抽出テキスト.
失神でまず疑うべきはTIAか?
脳神経外科に紹介されてくる患者さんの紹介状でよく見かける、「〇月〇日に失神がありました。TIA(一過性脳虚血発作)が疑われるので、精査をお願いします」という文言。
気を失ったら脳神経外科へ、というある種のコンセンサスが、医療従事者の中にはあるのかもしれない。
失神の定義
脳血流の低下により生じ、
- 突然の意識消失
- 姿勢反射の消失
- 数秒から数分で自然に回復する
このような特徴を持つのが失神。
更に失神の分類は以下の4つに分けられる。
- 心原性失神
- 神経調節性失神
- 起立性低血圧
- 中枢神経原性失神
「
何が原因で、頭に向かう血流が足りなくなるのか?」が大事。「結果」として脳への血流が減って失神が起き、脳神経外科へと紹介があるのだが、大事なのは「原因」である。

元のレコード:
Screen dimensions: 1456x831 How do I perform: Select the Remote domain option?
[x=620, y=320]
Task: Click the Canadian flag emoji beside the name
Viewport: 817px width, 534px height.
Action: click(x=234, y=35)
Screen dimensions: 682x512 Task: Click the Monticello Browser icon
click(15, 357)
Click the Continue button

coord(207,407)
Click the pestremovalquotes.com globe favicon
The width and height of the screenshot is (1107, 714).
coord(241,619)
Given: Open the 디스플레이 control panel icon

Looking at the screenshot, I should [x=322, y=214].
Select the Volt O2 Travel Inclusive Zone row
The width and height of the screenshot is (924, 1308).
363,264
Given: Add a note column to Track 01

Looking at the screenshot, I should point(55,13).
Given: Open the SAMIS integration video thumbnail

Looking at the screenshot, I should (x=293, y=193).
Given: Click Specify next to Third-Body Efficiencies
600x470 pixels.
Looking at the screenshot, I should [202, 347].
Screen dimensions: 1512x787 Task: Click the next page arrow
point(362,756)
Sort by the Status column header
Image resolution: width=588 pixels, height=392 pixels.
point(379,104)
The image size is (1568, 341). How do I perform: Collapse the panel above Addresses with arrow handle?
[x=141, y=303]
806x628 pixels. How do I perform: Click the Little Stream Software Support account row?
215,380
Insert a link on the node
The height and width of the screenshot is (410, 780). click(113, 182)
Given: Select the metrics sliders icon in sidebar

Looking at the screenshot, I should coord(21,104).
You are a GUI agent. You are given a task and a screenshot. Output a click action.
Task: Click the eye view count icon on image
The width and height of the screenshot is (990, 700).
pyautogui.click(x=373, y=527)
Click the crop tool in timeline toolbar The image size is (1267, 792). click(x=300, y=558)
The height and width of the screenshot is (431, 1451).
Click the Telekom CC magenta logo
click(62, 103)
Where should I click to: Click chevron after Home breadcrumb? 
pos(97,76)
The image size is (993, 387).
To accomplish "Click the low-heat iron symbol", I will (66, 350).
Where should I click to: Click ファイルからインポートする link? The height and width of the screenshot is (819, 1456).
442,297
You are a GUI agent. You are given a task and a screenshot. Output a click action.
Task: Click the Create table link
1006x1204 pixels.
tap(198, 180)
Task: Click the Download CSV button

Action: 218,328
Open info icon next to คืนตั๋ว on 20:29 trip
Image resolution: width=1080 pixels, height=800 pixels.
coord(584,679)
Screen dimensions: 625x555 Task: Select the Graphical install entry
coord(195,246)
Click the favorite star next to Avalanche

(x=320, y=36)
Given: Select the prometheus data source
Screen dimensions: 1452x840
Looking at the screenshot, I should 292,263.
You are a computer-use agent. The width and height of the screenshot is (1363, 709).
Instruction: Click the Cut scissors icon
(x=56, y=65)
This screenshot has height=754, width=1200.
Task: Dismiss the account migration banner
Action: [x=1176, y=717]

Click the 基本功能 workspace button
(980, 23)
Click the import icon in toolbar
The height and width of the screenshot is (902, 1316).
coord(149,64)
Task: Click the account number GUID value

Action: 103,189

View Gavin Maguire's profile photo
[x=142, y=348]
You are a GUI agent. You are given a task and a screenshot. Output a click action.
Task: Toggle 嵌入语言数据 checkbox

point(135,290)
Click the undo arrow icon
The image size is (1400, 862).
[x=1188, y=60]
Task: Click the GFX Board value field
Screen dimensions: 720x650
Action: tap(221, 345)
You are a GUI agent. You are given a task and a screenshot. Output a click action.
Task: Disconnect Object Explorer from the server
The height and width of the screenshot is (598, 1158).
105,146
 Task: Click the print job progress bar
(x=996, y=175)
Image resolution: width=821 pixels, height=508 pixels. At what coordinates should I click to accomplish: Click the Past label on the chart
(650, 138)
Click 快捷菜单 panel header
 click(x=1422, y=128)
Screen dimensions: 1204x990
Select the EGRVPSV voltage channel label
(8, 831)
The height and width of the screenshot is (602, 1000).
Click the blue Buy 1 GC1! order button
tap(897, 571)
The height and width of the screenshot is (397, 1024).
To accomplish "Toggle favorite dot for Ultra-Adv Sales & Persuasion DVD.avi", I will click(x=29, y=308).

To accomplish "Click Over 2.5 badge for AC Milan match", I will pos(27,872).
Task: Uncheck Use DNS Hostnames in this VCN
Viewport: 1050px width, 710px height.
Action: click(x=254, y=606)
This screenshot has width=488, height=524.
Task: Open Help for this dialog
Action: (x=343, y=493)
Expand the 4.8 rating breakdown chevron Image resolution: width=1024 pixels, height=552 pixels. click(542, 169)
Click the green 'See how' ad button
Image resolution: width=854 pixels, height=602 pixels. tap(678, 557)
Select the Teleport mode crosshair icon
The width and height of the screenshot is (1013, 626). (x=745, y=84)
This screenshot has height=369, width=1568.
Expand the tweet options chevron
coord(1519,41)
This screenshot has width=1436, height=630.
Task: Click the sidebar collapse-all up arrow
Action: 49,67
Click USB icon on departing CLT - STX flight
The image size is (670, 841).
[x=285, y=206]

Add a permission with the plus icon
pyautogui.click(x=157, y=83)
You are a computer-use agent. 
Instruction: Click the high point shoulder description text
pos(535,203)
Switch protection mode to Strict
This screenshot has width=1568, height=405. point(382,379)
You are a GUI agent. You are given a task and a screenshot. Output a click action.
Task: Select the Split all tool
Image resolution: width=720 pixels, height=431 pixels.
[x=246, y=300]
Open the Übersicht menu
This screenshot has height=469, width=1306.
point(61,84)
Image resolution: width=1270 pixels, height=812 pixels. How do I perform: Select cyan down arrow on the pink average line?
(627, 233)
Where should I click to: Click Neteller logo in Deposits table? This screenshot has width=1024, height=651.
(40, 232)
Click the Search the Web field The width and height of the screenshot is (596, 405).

読解の応用.
• a. 失神に関する文章から、「脳神経外科に紹介されてくる患」から「このような特徴を持つのが失神。」までの箇所を一字も変えずに出力してください。
• b. 失神に関する文章をもとに、次の問いに答えてください。
(i) 失神は、どれくらいの時間で自然に回復するとされていますか。
(ii) 失神の分類は、いくつに分けられていますか。
(iii) 紹介状でよく見かける文言では、失神の原因として何が疑われていますか。
失神に関する文章だけを根拠に答えてください。

演習結果.
• a.
脳神経外科に紹介されてくる患者さんの紹介状でよく見かける、「〇月〇日に失神がありました。TIA(一過性脳虚血発作)が疑われるので、精査をお願いします」という文言。
気を失ったら脳神経外科へ、というある種のコンセンサスが、医療従事者の中にはあるのかもしれない。
失神の定義
脳血流の低下により生じ、
- 突然の意識消失
- 姿勢反射の消失
- 数秒から数分で自然に回復する
このような特徴を持つのが失神。

• b.
(i) 数秒から数分で自然に回復するとされています。
(ii) 4つに分けられています。
(iii) TIA(一過性脳虚血発作)が疑われています。